Crónica // Toundra / Joy Eslava

toundra
por Txemi Terroso
// Ilustración: Oscar Giménez

¿Toundra? Bueno, hay dos formas de verlo…

Todo empieza con un punteo. El leve aleteo de una mariposa encerrada en una urna de cristal. Un gesto delicado al que alguien le abre una minúscula puerta. Suficiente resquicio para que ese punteo escape, se eleve, encuentre una ventana y se haga a la calle. Una vez allí, empapado con el aliento de la gente, el punteo crece. Y convertido ya en brisa, carga su mochila con sentido común y paciencia y recorre el país.

Hasta el océano llega por los golpes profundos y perseverantes de un bajo. Temblores que surgen de la tierra y empujan al punteo convirtiéndolo en viento. En ese tipo de viento profundo que te susurra historias sin palabras cuando te desordena el pelo o te llena los ojos de lágrimas. En mar abierto, una segunda guitarra le da alas, lo cubre, lo decora y lo engorda. Lo disfraza de huracán y le da velocidad y fuerza. Y así arrastra a su paso las estrellas del cielo y un montón de ilusiones y sueños que no había quién bajara. Como la ráfaga que devuelve todos los balones y cometas que se habían quedado atrapadas en los tejados: acercándonos de nuevo a la diversión y al juego que perdimos hace quizás demasiados años.

Pero es la batería la que lo convierte en tormenta. Es la gravedad de sus golpes quien oscurece el torbellino, quien lo rellena de compromiso, de verdad. Y es esa tormenta perfecta, completa, la que desciende de nuevo sobre la tierra con furia, la que azota, la que pincha, la que te cala por dentro primero y después te empapa por fuera, dejándote la boca entornada, los ojos a medio cerrar y el corazón temblando. Y en mitad de ese tornado, si eres capaz de plantarte ante él, todavía se puede distinguir el suave aleteo del punteo, legítimo, originario. Germen de un tifón capaz de arrastrar vientos, cuerdas y melodías tan sutiles como él mismo. Un conjunto tan grande de detalles tan pequeños que crean un muro poroso y brutal.
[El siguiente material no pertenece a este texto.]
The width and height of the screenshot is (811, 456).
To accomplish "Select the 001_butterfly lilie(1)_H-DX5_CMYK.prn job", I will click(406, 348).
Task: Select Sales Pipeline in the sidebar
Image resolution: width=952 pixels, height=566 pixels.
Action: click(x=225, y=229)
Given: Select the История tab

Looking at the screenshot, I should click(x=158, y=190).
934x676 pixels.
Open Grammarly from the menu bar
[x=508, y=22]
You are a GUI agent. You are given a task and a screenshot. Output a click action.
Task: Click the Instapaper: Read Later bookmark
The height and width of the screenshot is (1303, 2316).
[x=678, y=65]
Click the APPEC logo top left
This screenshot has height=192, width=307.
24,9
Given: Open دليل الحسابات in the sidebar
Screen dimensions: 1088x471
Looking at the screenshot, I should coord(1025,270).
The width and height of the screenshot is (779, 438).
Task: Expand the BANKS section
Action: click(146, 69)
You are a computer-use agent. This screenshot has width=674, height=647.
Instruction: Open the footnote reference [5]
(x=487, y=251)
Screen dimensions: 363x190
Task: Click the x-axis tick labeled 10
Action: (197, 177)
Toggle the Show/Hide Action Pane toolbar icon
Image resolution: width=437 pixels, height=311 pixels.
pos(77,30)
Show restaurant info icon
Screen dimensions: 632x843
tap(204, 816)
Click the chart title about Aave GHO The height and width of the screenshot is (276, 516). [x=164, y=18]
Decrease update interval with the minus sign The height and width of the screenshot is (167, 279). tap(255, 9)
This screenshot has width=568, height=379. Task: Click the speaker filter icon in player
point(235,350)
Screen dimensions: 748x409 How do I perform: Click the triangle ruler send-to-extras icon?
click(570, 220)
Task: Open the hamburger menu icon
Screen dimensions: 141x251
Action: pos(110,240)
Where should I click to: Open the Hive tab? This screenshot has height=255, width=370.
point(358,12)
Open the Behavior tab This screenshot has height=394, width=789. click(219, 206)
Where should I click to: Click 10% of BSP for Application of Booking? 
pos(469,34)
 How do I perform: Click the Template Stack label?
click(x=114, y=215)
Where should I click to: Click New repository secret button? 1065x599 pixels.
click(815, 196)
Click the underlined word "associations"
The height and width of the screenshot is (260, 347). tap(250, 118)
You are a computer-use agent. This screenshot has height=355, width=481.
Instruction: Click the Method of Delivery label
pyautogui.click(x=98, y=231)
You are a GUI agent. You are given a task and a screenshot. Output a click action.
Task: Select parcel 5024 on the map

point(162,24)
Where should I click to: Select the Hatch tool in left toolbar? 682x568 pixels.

Y así, lo que empezó como un punteo termina al otro lado del mundo como una explosión de sonido. Un conjunto perfecto de instrumentos llevados al extremo, derrochando energía, convertidos en central eléctrica, capaces de iluminar el planeta a su paso. Y te arrasan y sientes cómo la intensidad resquebraja las montañas, manteniendo sin embargo el equilibrio en mitad de un terremoto armónico, plagado de millones de detalles.

La otra manera de verlo es ir a un concierto de Toundra. Ahorrarte palabras. Sentirlo por ti mismo. Disfrutar.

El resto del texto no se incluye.